Lay out the records as a Markdown table with the columns "Row" and "Line," starting at the line containing "The image size is (900, 619)." and ending with the last line of the records, both ends included. Skip blank lines, and leave the pictures out of the table.

[Word and element location data]
- - - - -

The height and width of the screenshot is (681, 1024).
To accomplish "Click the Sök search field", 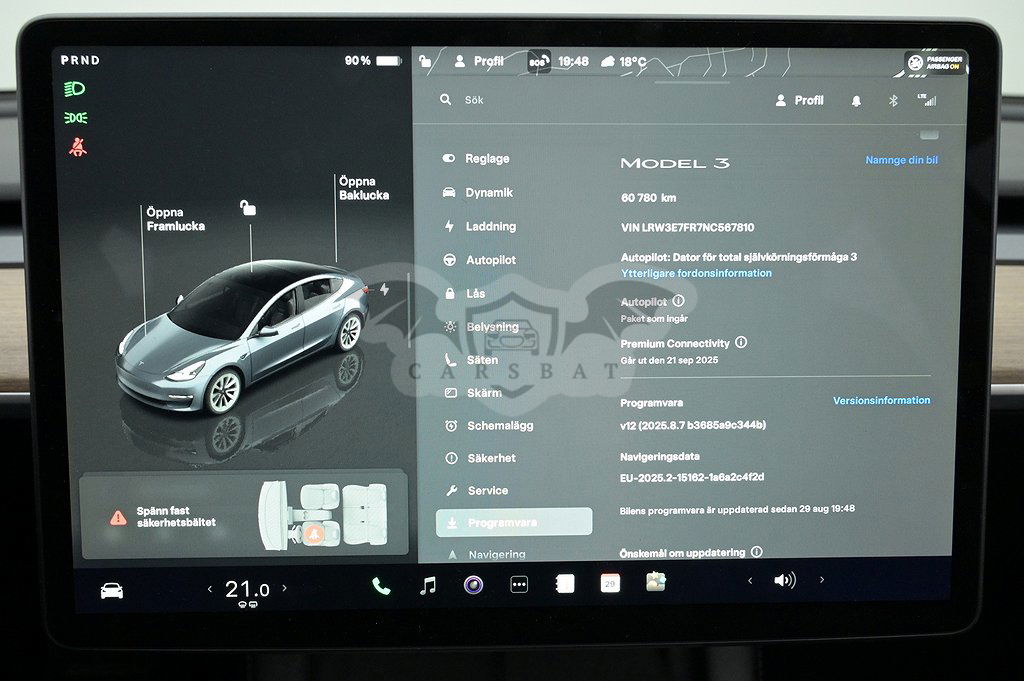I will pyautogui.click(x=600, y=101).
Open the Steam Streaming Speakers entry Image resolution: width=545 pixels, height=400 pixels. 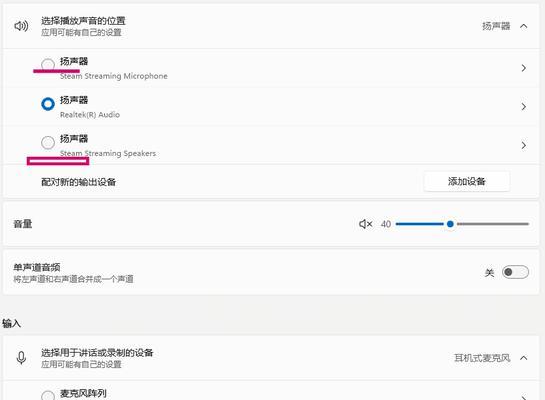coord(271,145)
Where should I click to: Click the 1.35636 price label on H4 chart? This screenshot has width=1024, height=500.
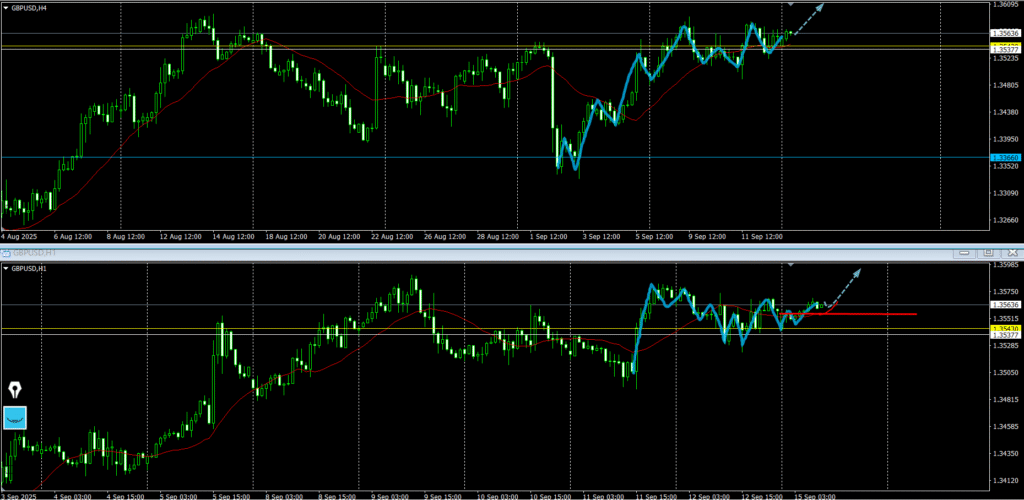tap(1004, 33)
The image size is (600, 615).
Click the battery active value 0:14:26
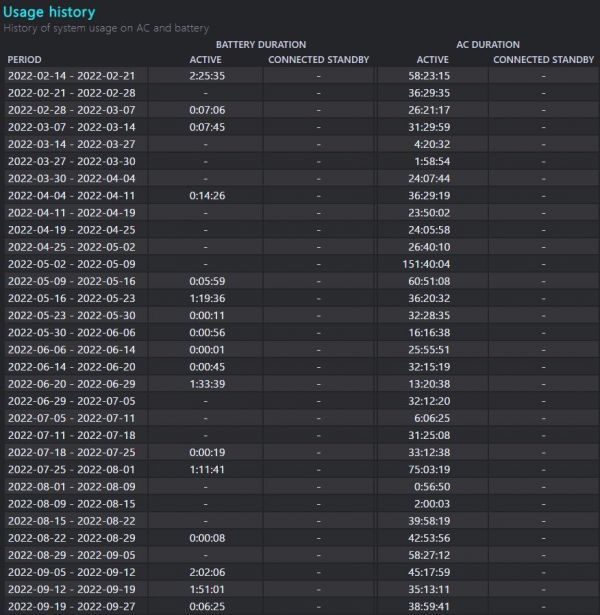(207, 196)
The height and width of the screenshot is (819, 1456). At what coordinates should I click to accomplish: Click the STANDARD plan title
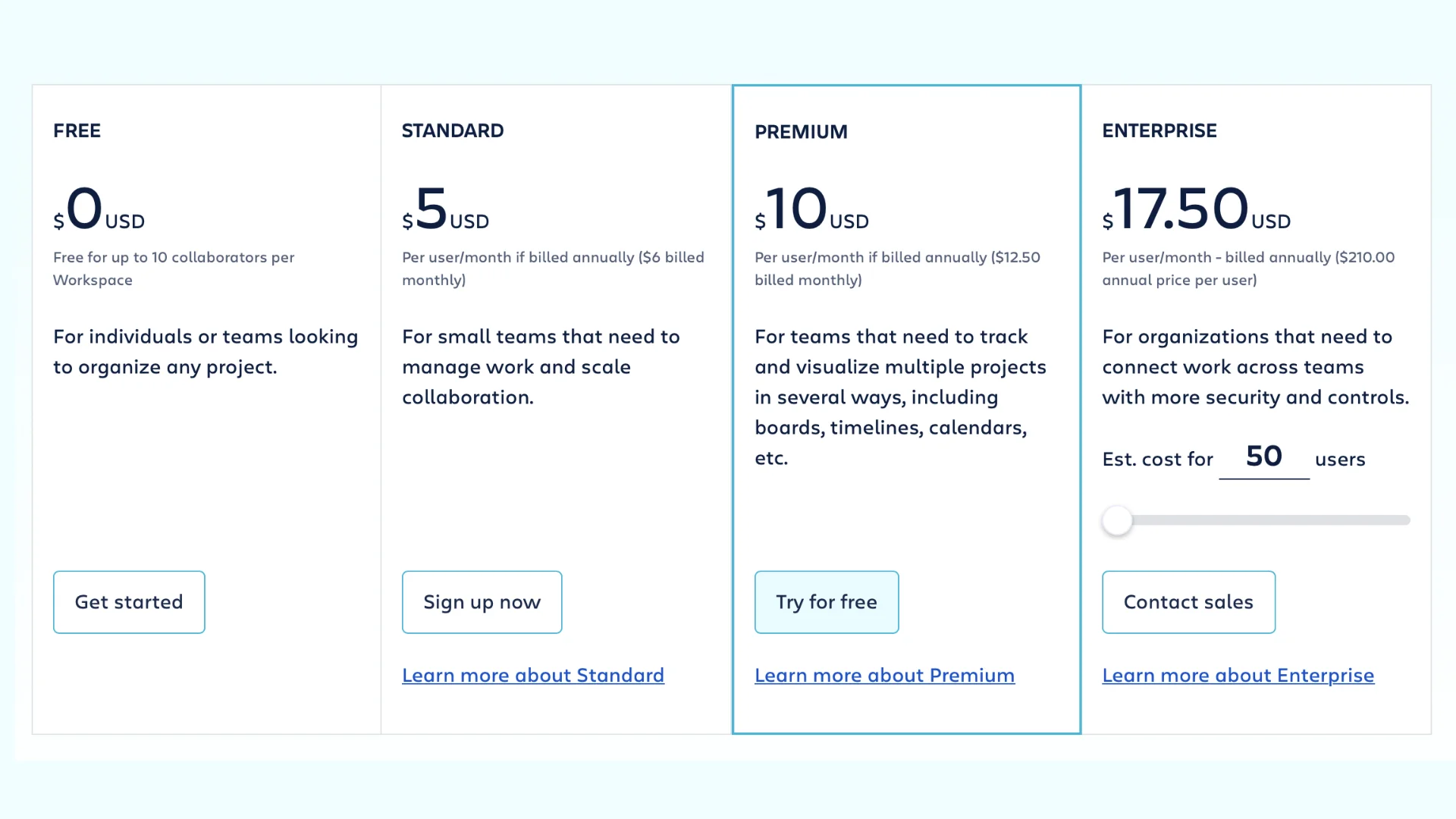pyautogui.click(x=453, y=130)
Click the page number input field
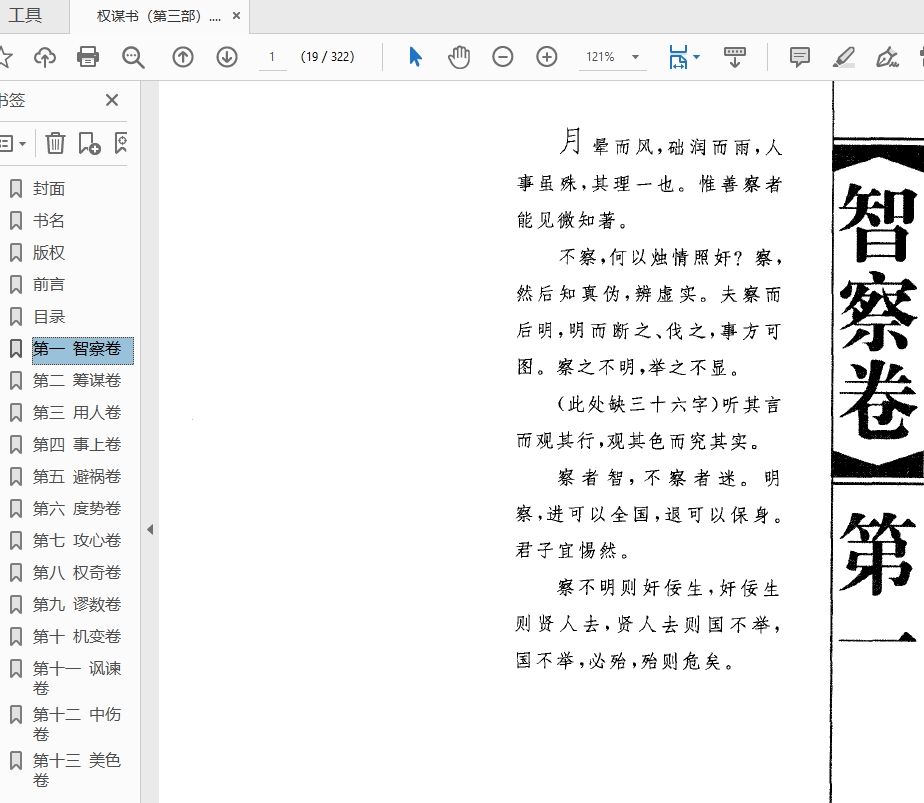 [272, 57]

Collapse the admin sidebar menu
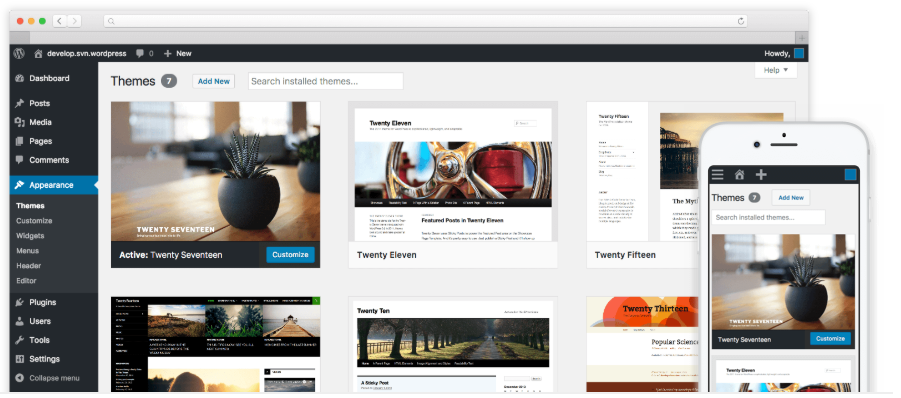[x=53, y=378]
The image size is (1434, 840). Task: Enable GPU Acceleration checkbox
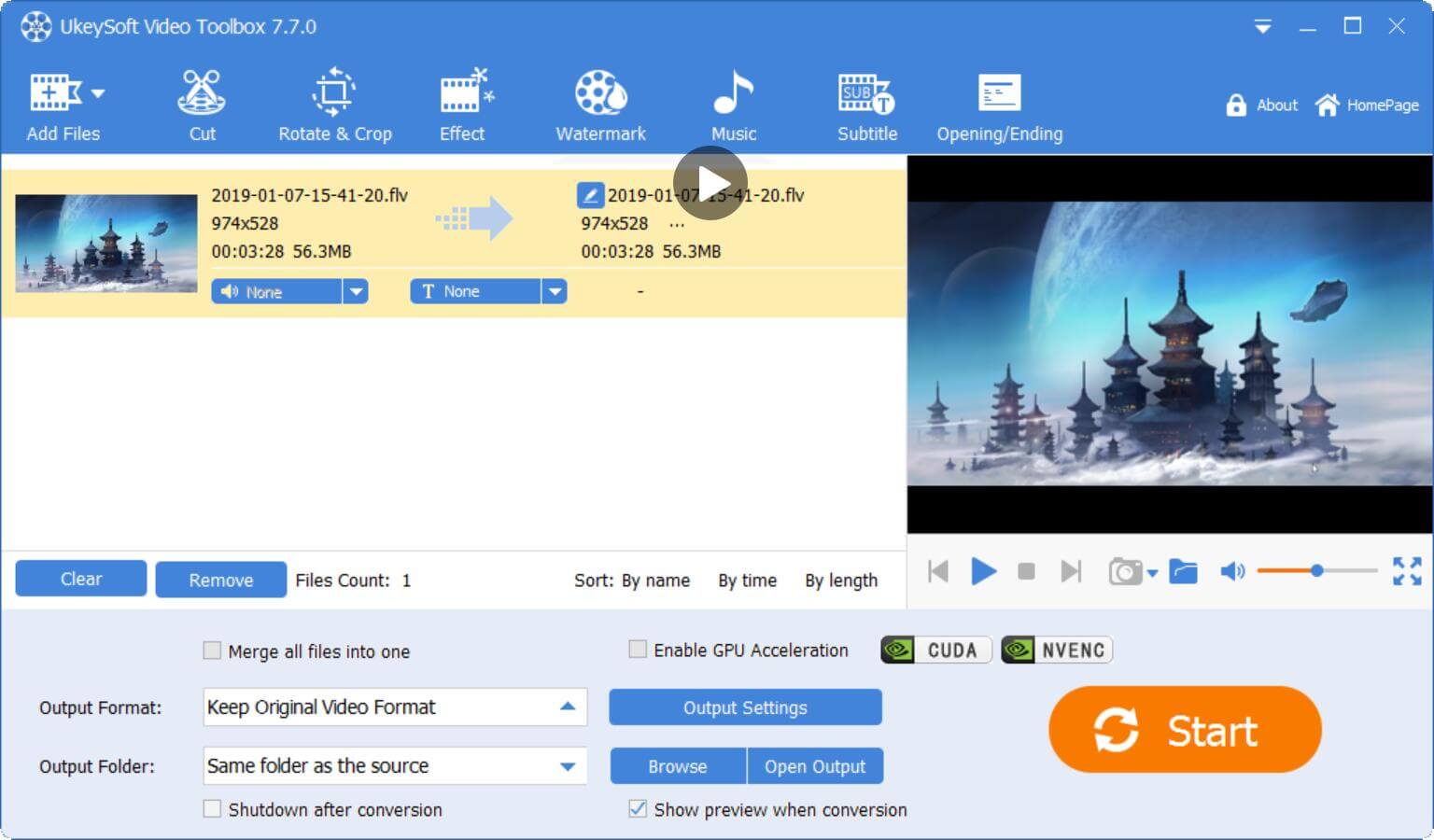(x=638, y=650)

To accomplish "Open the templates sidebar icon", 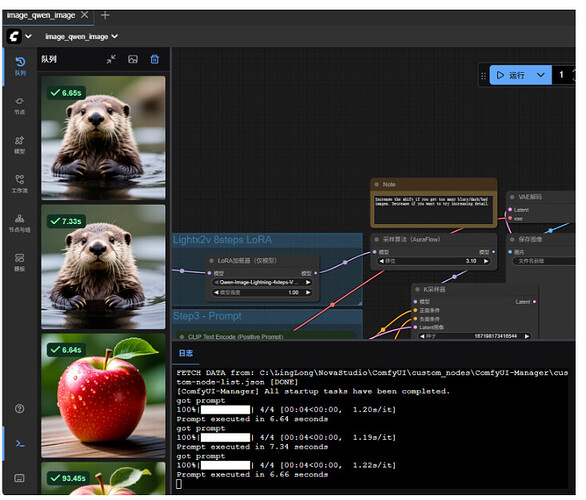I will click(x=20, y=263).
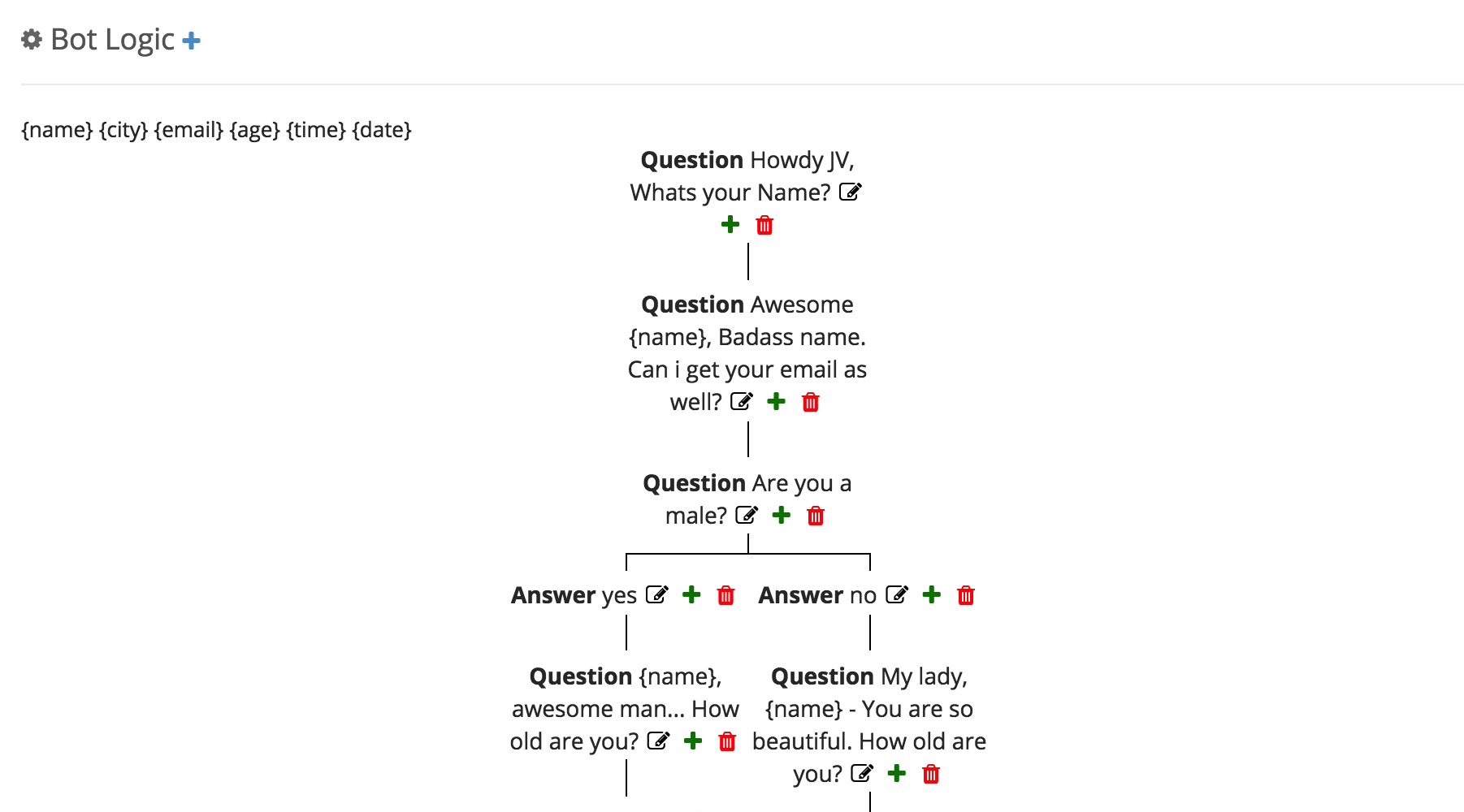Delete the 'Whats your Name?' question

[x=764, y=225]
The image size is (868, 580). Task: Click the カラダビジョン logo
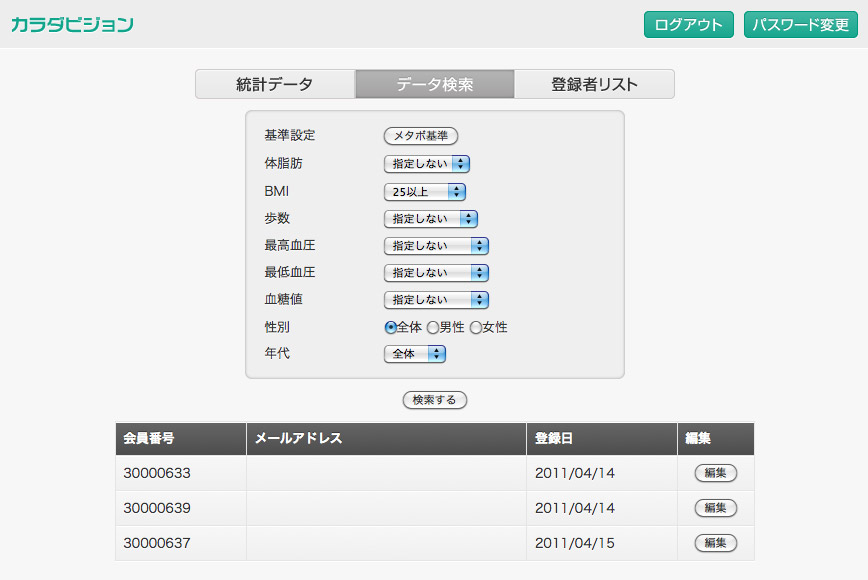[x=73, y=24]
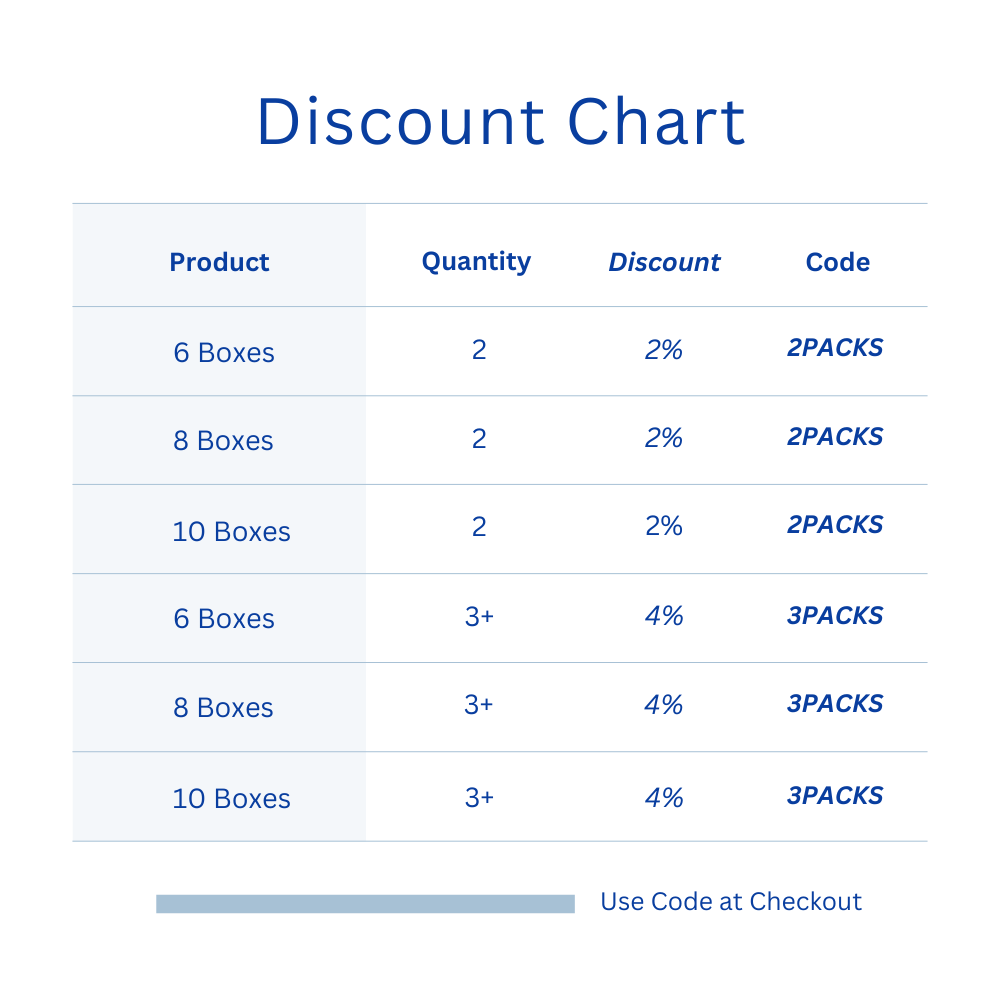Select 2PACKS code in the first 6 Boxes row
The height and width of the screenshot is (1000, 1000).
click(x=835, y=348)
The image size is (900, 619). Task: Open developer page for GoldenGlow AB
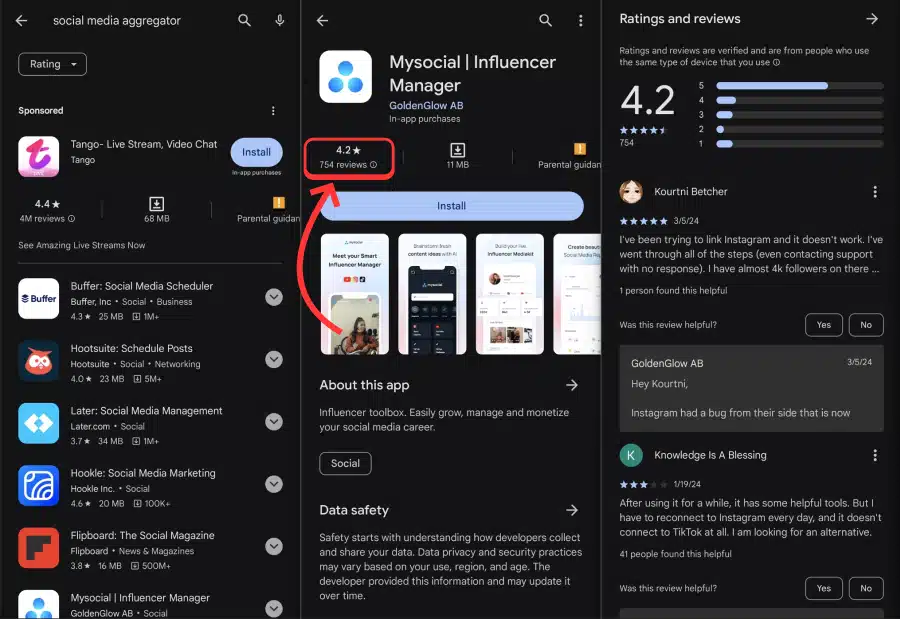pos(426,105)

- - - - -

The solution:
| Row | Line |
|---|---|
| 1 | The image size is (900, 619). Task: Open developer page for GoldenGlow AB |
| 2 | pos(426,105) |